I heard from behind me a quiet voice say “I need my skin…” and everything went black. The boat turned over like it had been yanked down and I was pinned under it for a second. There’s that half second when you get dunked in the cold water where you’re in shock, you don’t know which way is up. I knew I’d done the stupidest possible thing when I could just barely see the shine of the moon above me, glimmering off the ripples I’d created when I fell through. I could feel hands on me, and I tried to orient myself before I got pulled under. The waterproof flashlight in my hand was on, and after that second of panic I swung it around to whatever was holding me. It recoiled, all long arms and hair, long teeth behind curled lips. It let me go, and I scrambled, throwing off my jacket and swimming up to the capsized boat. I could barely hold onto it, trying to climb up onto the underside - for whatever reason, I could only think of that scene from the Titanic, and I was sure I’d be going out like DiCaprio.

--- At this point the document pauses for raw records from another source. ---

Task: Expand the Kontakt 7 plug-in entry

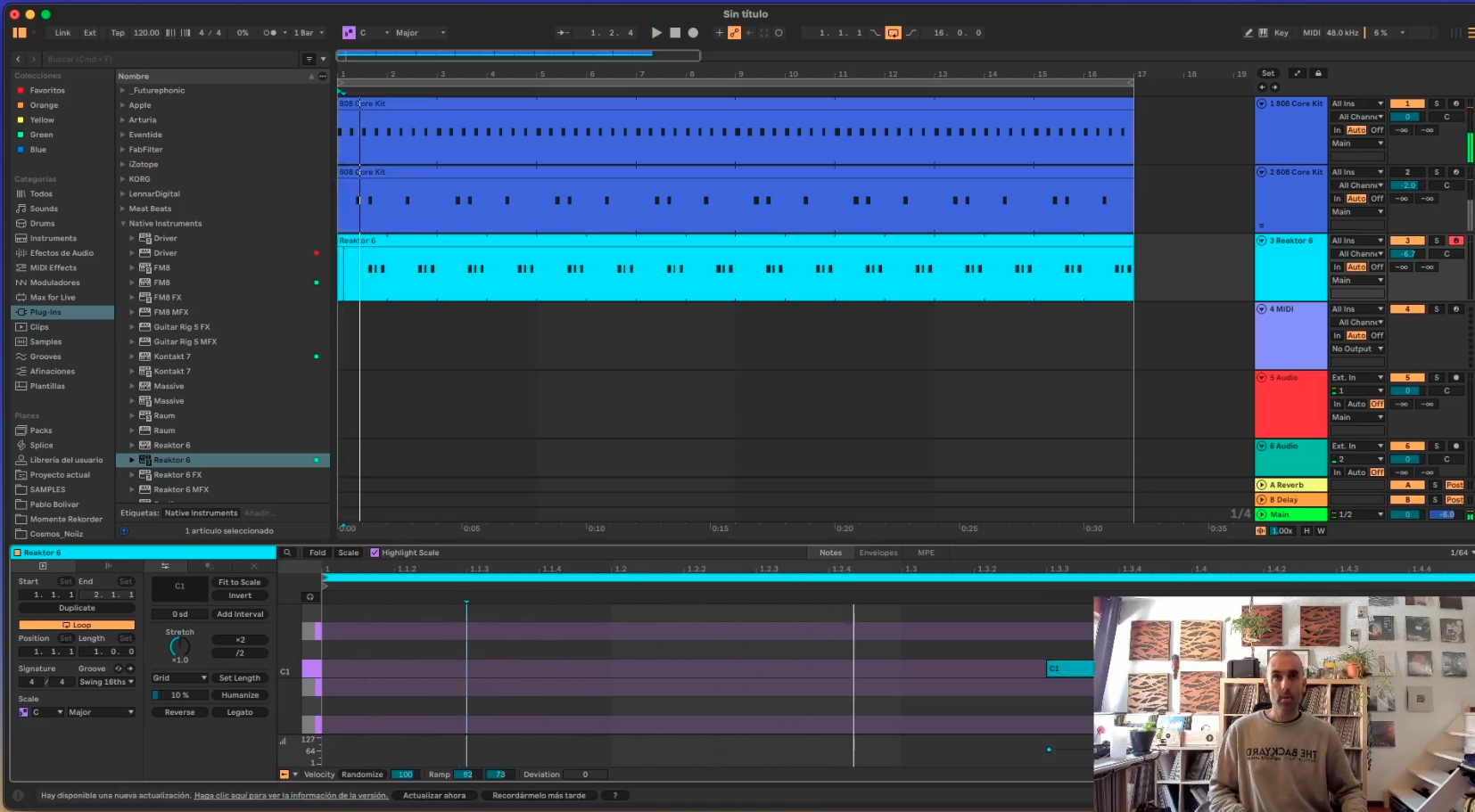Action: tap(132, 357)
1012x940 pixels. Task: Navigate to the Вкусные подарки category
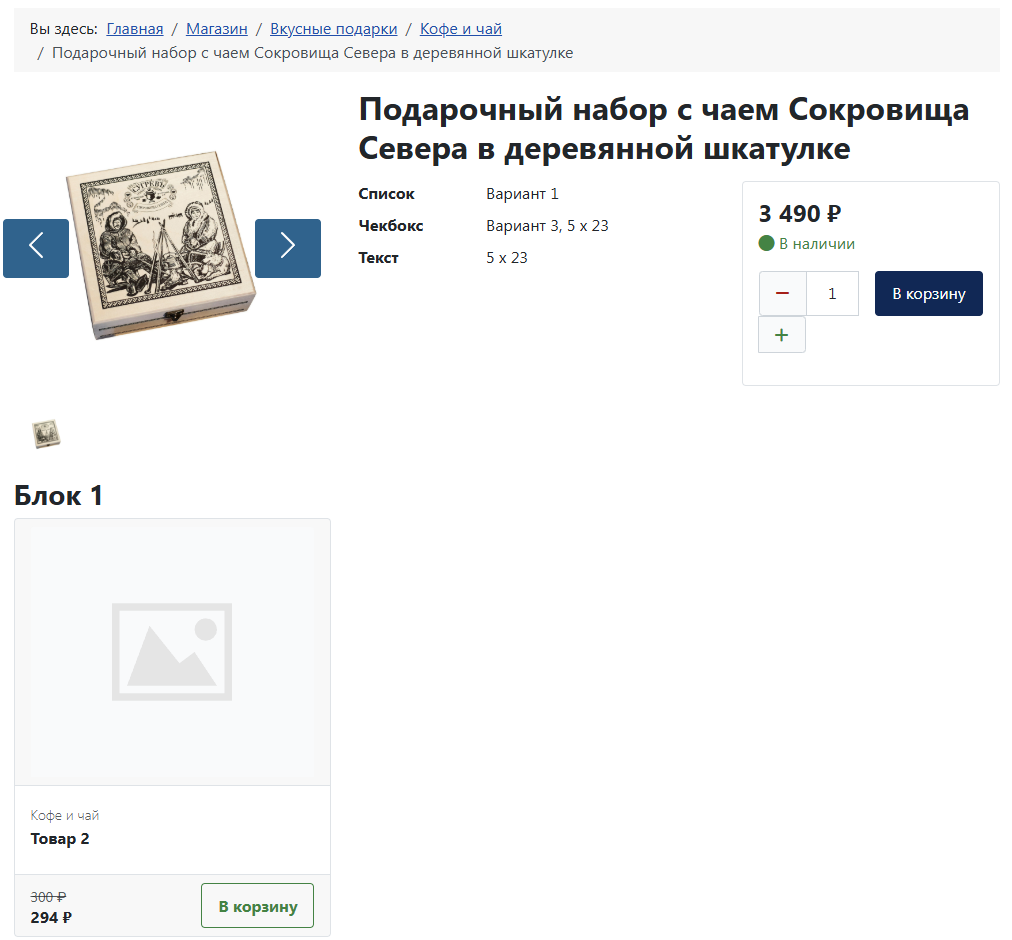click(x=333, y=29)
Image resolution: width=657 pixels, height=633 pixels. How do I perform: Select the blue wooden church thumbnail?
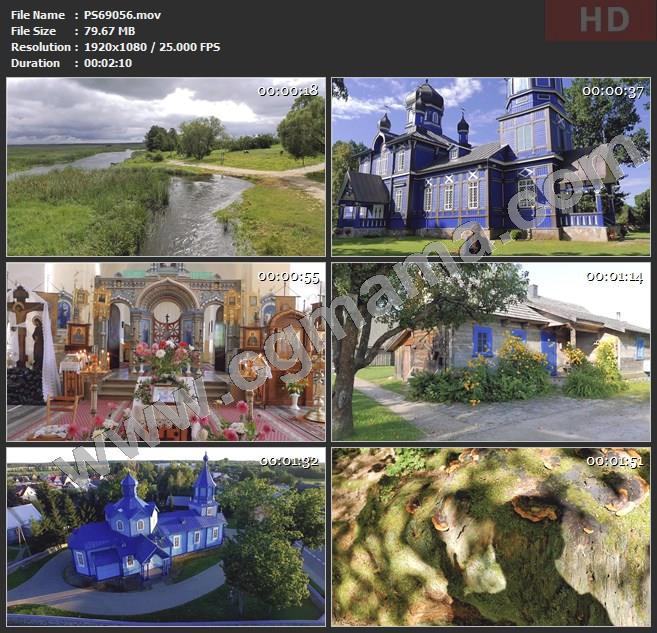pyautogui.click(x=490, y=167)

I had just barely caught my breath when I heard a hiss. The thing had breached the surface, just barely, glaring at me over the back of the rowboat, putting a hand on the wood. As if it were trying to push it under the water, make it too heavy to float.
“Selkie!” I knew what he was, and I panicked. I knew the proper thing was to greet it in Gaelic, but I didn’t know any. “Your skin. It’s gone. Someone’s stolen it, is that right?”
The glare softened, but claws gripped the wood, scratching grooves in it. The selkie, that person dipped back under the water until just his eyes were showing.
“We can help,” I said. “We can find the thief and we can bring it back.” I was sure that we could, but needless to say I would have taken any way out at that point.
After a long, tense moment of silence, we managed to come to an understanding. He spoke English with a heavy accent, but it was enough that I could ask him to put my boat back upright and let us give him our card.
The case got handed over to someone else after that. I never learned what he was doing in the States, but I did hear he’s in Seattle now. I wonder how he’s doing.
...Holy ████, Norm.
What? That’s not even my worst story.
I was gonna talk about my ASMO date with a rusalka, but that's terrifying.